エンタープライズ ジオデータベースのジオデータベース バージョンは、システム テーブルに格納されます。 これは、ジオデータベースの作成またはアップグレードに使用したクライアント バージョンを示しています。 たとえば、エンタープライズ ジオデータベースを ArcMap 10.6.1 から作成した場合、そのジオデータベースのバージョンは 10.6.1 になります。 同じジオデータベースを後から ArcGIS Pro 2.6 を使用してアップグレードした場合は、ジオデータベース バージョンは 10.8.1.2.6 になります。 このジオデータベース バージョンは主に Esri サポートが問題解決のために使用しているもので、ユーザーが使用できる機能をすべて反映しているわけではありません。ジオデータベース機能の多くは、ジオデータベースそのものではなく、ジオデータベースにアクセスするクライアントに実装されているからです。

混在したバージョンの接続に関するルール

互換性には次のルールが適用されます。

  • クライアントとジオデータベースには、サポート対象バージョンの ArcGIS を使用してください。
  • エンタープライズ ジオデータベースは、使用するジオデータベースおよび ArcGIS のバージョンに対応するバージョンの SQL Server に保存する必要があります。 ArcGIS クライアント コンピューターにインストールするデータベース クライアントが、使用する ArcGIS のバージョンに対応している必要があります。 サポートされているデータベースおよびデータベース クライアントのバージョンについては、「Microsoft SQL Server での ArcGIS 要件」をご参照ください。 古いソフトウェア バージョンとその他のオペレーティング システムの情報については、[他のバージョン] ドロップダウン リストを使用してご参照ください。
  • ArcGIS クライアントには、当該クライアントの API も含まれています。 このため、API を使用してジオデータベースにアクセスする場合も、同様の混在したリリースのルールが適用されます。
  • クライアントを ArcGIS CollectorArcGIS Survey123 などの ArcGIS Server サービスに接続して使用する場合、実際には ArcGIS Server がジオデータベースのクライアントになります。 この場合は、ArcGIS Server とジオデータベースのバージョンに互換性があることを確認してください。
  • 組織が ArcGIS 10.5 および古い ArcGIS クライアントを混在させて 10.5 以降のバージョンのジオデータベースと使用している場合、古いクライアントは、ArcGIS 10.5 または新しいクライアントを使用して作成したデータセットを開けません。 古い ArcGIS クライアントを維持する必要がある場合は、すべての新しいデータセットを古い ArcGIS クライアントを使用して作成または読み込んでください。
  • 新しい ArcGIS クライアントから古いリリースのエンタープライズ ジオデータベースに接続する際、そのリリースのジオデータベースに最新のパッチが存在する場合は、そのパッチをジオデータベースに適用します。
  • 古い ArcGIS クライアントでは、新しいリリースのジオデータベースのデータを表示、検索、編集、および保存することはできますが、新しい機能が含まれたデータセットを開くことはできません。 古い ArcGIS クライアントから新しいデータセット タイプにアクセスしようとすると、次のエラー メッセージが表示されます。

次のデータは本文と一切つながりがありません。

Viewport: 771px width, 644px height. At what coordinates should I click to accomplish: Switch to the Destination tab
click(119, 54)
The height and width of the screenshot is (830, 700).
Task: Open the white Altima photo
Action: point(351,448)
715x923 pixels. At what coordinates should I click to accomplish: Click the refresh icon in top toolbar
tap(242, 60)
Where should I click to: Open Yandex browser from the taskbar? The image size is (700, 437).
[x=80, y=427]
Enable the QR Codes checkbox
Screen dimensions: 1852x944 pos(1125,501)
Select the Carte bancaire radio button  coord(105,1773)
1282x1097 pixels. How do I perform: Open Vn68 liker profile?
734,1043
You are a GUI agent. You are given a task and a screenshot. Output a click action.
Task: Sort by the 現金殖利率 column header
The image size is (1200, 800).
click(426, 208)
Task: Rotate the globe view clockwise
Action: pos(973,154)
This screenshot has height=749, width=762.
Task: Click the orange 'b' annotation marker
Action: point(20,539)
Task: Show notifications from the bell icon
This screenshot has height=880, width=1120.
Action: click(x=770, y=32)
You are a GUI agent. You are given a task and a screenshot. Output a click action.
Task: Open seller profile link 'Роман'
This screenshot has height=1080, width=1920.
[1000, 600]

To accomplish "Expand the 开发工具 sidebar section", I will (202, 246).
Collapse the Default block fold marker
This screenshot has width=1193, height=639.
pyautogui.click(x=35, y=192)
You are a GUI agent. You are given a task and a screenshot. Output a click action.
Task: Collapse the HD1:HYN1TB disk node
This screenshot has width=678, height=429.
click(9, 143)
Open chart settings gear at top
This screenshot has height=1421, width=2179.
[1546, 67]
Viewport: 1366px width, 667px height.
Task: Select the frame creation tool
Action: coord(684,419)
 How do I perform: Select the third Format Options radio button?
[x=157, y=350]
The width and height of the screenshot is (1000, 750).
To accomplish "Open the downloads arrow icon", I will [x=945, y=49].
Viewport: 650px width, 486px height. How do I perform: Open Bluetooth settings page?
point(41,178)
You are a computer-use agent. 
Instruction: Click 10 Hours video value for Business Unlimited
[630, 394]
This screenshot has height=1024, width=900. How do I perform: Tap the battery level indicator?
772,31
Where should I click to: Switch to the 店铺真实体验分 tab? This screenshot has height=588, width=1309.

    このデータセットは、このバージョンのジオデータベース クライアントとの互換性がないため開くことができません。

    データを追加できませんでした。データ タイプがサポートされていません。

  • ジオデータベース レプリケーションを使用する場合、子レプリカ ジオデータベースのバージョンは親レプリカ ジオデータベースと同じかそれ以降でなければなりません。 詳細については、「レプリケーションとジオデータベースの互換性」をご参照ください。
  • ArcMap を使用して、ArcGIS Pro に固有の機能を使用しているデータセットにアクセスすることはできません。 たとえば、ブランチ バージョン対応データセット、ユーティリティ ネットワーク、または ArcMap の属性ルールを含むデータセットにはアクセスできません。
  • ジオデータベースをアップグレードし、[データセットのアップグレード (Upgrade Dataset)] ジオプロセシング ツールを使用して特定のデータセットをアップグレードした場合、ArcMap からデータセットを開くことができない場合があります。